The physical connection was the one thing we clung to for dear life. It was our only form of communication we had that didn’t end in an argument. It was full of promises and apologies we were both to proud to say out loud. We became the couple that just passed each other in the hallways and we made no effort to be a part of each others lives or interests. Kirk was barely home, even when he wasn’t working he was hanging out with his friends. Had I made an effort to care I might have recognized that several of his friends were newly separated and that wasn’t a good situation for him, but instead we just carried on with the draining day to day fight and make up mentality that was wearing us both thin. 

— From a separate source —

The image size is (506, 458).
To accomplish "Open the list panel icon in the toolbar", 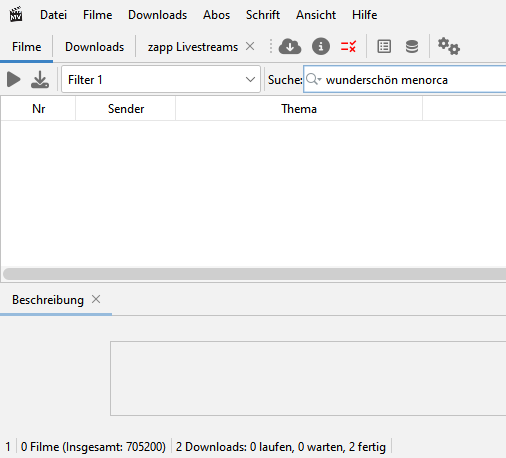I will 384,46.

I was dealt a huge blow when I found out that Kirk had kept a huge secret from me that threatened our marriage and several others. Instead of having the guts to tell me he made little hints until I started to dig and question. A long tale of lies and deceit began to unravel and what I found is that Kirk had kept a huge secret for a friend at the expense of his own marriage and others, even going as far as being a scapegoat for a cheating friend and getting tangled so deeply in a web that he couldn’t see his way out. Initially though I was furious at him we held tight to each other. It opened up the lines of communication between us and for a very short time it was us against the world again. It was short lived  though. We tried to talk like we used to but in divulving our truths it was clear to me that his choices were poor, his judgement wasn’t rational and we didn’t have much in common. I believed that I was better then him and he didn’t disagree. I recall quite clearly the day he left. He worked late and instead of coming home he went to his buddys. He was a truck driver so when he didn’t call to check in of course I was worried. When he crawled in the next day he said he didn’t want to wake me. I cried bullshit. I was mad and tired. I had spent one of countless sleepless nights worried. I had had enough. I told him we needed a break, he agreed and left. 

Kirk was always a runner. He always chose leaving over arguing. He left me in tears several times over the years only to come back later and apologize. This time was different and I knew it immediately. Without raised voices or slammed doors he quietly walked out. We were on a break!

Unlike the infamous Ross and Rachel break I didn’t have the luxury of sitting in front of a rainy window listening to U2 ballads. I had to be a mommy. Haley was almost 8 monthes old, Morgan had just turned five. It was Nov 21, just over a month till Christmas. Good Times.